Un jour mon père est triste, et mes parents m'annoncent qu'on ne la reverra plus jamais, elle est morte, disent-ils sans me baratiner. J'ai à peu près compris que les très vieilles personnes un jour disparaissent et qu'on ne les revoie plus mais la mort reste pour moi quelque chose d'insensé (au sens d'en être dépourvu). Je ne suis pas triste, mais je comprends la tristesse de mes parents, je me dis ça doit faire de la peine quand on est devenus grands de se dire qu'on ne reverra plus quelqu'un.
Il me semble que mon état d'enfance me protège, je pleure un peu par mimétisme, avec sans doute une once de soulagement : je n'aurais plus peur de cette personne dont la compagnie pourtant affectueuse (ou peut-être à mes yeux trop) m'effrayait.
En tout état de cause ça n'est pas comme perdre une grand-mère avec laquelle on avait une relation affective forte et épanouie. Mon père ensuite s'absente quelques jours et puis revient, dûment lesté de quelques menus objets dont un broc à lait. Et une cafetière italienne si mes souvenirs sont bons.
Plus tard mes parents se disputeront.

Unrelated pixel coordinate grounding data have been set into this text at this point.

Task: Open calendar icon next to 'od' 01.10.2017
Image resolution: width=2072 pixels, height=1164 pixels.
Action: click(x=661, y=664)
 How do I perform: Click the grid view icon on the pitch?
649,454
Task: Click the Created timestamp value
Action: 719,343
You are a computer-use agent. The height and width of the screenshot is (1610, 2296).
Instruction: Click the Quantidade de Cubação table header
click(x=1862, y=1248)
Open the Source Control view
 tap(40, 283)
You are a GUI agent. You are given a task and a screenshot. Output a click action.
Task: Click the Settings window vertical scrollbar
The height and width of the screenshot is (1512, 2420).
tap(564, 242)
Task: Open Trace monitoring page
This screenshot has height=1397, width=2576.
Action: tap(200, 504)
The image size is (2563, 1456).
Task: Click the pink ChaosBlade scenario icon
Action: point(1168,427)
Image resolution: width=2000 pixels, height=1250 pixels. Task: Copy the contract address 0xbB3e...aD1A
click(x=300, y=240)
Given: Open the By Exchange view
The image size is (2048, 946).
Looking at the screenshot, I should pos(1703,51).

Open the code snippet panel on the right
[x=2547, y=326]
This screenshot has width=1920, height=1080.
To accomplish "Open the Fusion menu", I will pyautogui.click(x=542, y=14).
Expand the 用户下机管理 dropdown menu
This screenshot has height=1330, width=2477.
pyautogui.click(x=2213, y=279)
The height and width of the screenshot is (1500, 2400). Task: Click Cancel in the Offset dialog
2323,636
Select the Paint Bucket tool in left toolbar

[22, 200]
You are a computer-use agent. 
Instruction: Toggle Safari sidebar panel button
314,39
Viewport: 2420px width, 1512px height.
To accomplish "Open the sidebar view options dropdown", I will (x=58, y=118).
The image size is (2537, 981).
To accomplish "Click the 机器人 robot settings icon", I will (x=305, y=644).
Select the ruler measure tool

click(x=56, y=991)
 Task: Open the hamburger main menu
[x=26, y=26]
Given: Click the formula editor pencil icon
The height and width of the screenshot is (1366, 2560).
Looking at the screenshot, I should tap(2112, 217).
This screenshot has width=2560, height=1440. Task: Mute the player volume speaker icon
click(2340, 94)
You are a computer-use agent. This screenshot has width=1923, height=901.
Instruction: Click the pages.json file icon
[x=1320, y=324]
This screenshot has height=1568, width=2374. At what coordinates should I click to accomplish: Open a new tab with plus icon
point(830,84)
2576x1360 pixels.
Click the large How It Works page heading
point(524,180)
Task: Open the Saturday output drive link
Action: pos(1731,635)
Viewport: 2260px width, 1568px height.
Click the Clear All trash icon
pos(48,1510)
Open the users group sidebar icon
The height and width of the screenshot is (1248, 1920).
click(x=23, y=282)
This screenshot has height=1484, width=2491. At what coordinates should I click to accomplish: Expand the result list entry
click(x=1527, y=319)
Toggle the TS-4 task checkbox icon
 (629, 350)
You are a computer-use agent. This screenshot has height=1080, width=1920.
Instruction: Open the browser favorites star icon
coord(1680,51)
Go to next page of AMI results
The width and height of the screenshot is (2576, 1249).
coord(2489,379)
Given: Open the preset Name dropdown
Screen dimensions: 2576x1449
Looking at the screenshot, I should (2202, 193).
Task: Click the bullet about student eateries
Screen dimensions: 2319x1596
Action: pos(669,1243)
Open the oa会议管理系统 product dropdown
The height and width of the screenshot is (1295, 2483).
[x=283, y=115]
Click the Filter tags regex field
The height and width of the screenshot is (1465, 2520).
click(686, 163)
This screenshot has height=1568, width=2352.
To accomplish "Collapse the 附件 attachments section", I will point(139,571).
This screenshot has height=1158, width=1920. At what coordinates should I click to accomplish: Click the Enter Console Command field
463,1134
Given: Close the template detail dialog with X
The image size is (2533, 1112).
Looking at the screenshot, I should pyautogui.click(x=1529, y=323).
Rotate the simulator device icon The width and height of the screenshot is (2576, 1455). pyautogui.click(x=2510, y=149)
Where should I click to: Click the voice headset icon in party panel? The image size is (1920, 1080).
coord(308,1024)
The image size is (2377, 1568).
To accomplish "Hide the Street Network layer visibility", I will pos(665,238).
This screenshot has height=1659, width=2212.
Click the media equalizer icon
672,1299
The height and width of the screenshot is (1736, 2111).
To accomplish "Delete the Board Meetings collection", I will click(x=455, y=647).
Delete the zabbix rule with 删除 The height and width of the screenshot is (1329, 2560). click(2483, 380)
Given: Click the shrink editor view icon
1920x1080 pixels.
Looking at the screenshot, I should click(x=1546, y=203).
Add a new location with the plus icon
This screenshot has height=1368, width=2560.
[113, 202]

Et dans la dispute il y aura les mots "Brocs à lait" et "tout pour le curé" et "dernières volontés".
Je ne comprends pas ce que cette expression signifie, mais je comprends que ça n'est pas le moment de demander, Ah ça, non.
Au bout du compte me voilà vieille adulte bien incapable de savoir l'effet que fait la perte d'une grand-mère, surtout une grand-mère de belles histoires, de romans ou de cinéma qui passe du temps chaleureux avec ses petits-enfants et les console du monde des grands.
Plus tard je lis quelques touites d'une amie qui relativise les difficultés de sa vie actuelle avec un nouveau-né qui fut pressé de naître et qu'il convient de particulièrement accompagner dans ses débuts dans ce monde infecté, elle le fait en se référant à la douleur physique et morale d'une fausse-couche.
Il se trouve que j'ai eu cette grande chance d'avoir eu des enfants exactement quand leur père et moi nous sommes dits Peut-être qu'on pourrait ? N'avoir jamais eu à me poser de question, ni aucune complication de grossesse, ni jamais de grossesse non désirée - vive la contraception ! -. Au vu des douleurs insoutenables d'un accouchement, j'imagine qu'une fausse-couche ne doit pas être de la rigolade en plus qu'on sait que c'est souffrir pour avoir la confirmation que c'est raté.
Puisque je ne suis plus en âge d'être fertile, je sais que cette épreuve ne peut plus m'arriver.
Voilà donc dans la même soirée la révélation que de certaines douleurs non seulement nous sommes ignorants, mais nous poursuivons notre existence avec la garantie, l'étrange garantie, qu'elles resteront pour nous dans cet état précis. Ce qui surprend d'autant plus que la vie est généralement avare de garanties (Never say never)
PS : En revanche pour ce qui est de la peur de perdre l'être aimé, tombé gravement malade, je connais. Près de vingt ans plus tard nous sommes finalement toujours l'un et l'autre en vie. Puisse cette remarque redonner de l'espoir à un de mes amis. Ça arrive qu'on s'en sorte.